(Stored data)
+---+

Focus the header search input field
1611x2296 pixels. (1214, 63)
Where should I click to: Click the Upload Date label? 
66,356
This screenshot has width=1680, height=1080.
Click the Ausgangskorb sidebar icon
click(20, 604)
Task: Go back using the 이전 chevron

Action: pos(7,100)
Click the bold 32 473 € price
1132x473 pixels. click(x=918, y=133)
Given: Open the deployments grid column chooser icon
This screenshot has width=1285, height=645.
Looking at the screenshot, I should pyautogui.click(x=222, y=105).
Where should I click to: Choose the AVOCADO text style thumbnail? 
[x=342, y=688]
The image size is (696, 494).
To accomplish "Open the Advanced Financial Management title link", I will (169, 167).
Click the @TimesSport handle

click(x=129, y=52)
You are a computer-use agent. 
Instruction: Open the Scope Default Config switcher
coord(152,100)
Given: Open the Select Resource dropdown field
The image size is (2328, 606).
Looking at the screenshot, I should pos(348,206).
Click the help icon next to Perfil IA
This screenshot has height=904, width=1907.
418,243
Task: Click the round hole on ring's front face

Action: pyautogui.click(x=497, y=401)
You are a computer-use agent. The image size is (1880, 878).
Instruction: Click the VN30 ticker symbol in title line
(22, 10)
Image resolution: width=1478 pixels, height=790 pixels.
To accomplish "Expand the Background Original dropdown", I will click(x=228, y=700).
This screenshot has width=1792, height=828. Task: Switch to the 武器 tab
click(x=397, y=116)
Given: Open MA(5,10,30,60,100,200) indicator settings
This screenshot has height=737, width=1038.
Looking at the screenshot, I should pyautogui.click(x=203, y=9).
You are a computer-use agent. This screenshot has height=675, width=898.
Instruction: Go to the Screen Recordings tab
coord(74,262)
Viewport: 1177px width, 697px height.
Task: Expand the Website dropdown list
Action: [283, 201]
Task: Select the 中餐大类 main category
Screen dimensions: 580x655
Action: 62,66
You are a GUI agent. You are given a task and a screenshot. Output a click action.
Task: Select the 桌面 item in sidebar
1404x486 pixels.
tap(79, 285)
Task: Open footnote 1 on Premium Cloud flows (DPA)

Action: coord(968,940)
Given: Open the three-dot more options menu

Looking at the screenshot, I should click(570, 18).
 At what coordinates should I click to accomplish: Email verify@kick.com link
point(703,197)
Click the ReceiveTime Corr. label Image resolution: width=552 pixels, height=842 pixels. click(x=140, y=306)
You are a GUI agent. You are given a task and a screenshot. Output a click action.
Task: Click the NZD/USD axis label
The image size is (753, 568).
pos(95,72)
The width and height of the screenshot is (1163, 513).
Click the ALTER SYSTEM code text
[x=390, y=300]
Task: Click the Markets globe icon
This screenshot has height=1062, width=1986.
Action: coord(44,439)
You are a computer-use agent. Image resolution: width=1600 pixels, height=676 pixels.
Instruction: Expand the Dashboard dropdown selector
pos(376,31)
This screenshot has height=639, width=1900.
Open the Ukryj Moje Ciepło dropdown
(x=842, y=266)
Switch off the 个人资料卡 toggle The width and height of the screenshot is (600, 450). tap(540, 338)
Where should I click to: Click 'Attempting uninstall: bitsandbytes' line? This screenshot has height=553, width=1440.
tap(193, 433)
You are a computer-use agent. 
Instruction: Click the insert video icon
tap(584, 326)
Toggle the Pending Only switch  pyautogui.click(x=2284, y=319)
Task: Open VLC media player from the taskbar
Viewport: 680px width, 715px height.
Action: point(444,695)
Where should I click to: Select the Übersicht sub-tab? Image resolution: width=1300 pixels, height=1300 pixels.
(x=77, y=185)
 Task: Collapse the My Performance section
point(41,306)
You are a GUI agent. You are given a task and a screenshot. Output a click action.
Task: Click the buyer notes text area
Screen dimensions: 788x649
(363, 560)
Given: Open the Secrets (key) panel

+---+

**Exercise instructions:**
The reply should consist solely of the lines above from the one that has "Click the bold 32 473 € price" through the one that has "Click the ReceiveTime", reproduced exactly.

**Task solution:**
Click the bold 32 473 € price
1132x473 pixels. click(x=918, y=133)
Given: Open the deployments grid column chooser icon
This screenshot has width=1285, height=645.
Looking at the screenshot, I should pyautogui.click(x=222, y=105).
Where should I click to: Choose the AVOCADO text style thumbnail? 
[x=342, y=688]
The image size is (696, 494).
To accomplish "Open the Advanced Financial Management title link", I will (169, 167).
Click the @TimesSport handle

click(x=129, y=52)
You are a computer-use agent. 
Instruction: Open the Scope Default Config switcher
coord(152,100)
Given: Open the Select Resource dropdown field
The image size is (2328, 606).
Looking at the screenshot, I should pos(348,206).
Click the help icon next to Perfil IA
This screenshot has height=904, width=1907.
418,243
Task: Click the round hole on ring's front face

Action: pyautogui.click(x=497, y=401)
You are a computer-use agent. The image size is (1880, 878).
Instruction: Click the VN30 ticker symbol in title line
(22, 10)
Image resolution: width=1478 pixels, height=790 pixels.
To accomplish "Expand the Background Original dropdown", I will click(x=228, y=700).
This screenshot has width=1792, height=828. Task: Switch to the 武器 tab
click(x=397, y=116)
Given: Open MA(5,10,30,60,100,200) indicator settings
This screenshot has height=737, width=1038.
Looking at the screenshot, I should pyautogui.click(x=203, y=9).
You are a computer-use agent. This screenshot has height=675, width=898.
Instruction: Go to the Screen Recordings tab
coord(74,262)
Viewport: 1177px width, 697px height.
Task: Expand the Website dropdown list
Action: [283, 201]
Task: Select the 中餐大类 main category
Screen dimensions: 580x655
Action: 62,66
You are a GUI agent. You are given a task and a screenshot. Output a click action.
Task: Select the 桌面 item in sidebar
1404x486 pixels.
tap(79, 285)
Task: Open footnote 1 on Premium Cloud flows (DPA)

Action: coord(968,940)
Given: Open the three-dot more options menu

Looking at the screenshot, I should click(570, 18).
 At what coordinates should I click to accomplish: Email verify@kick.com link
point(703,197)
Click the ReceiveTime Corr. label Image resolution: width=552 pixels, height=842 pixels. click(x=140, y=306)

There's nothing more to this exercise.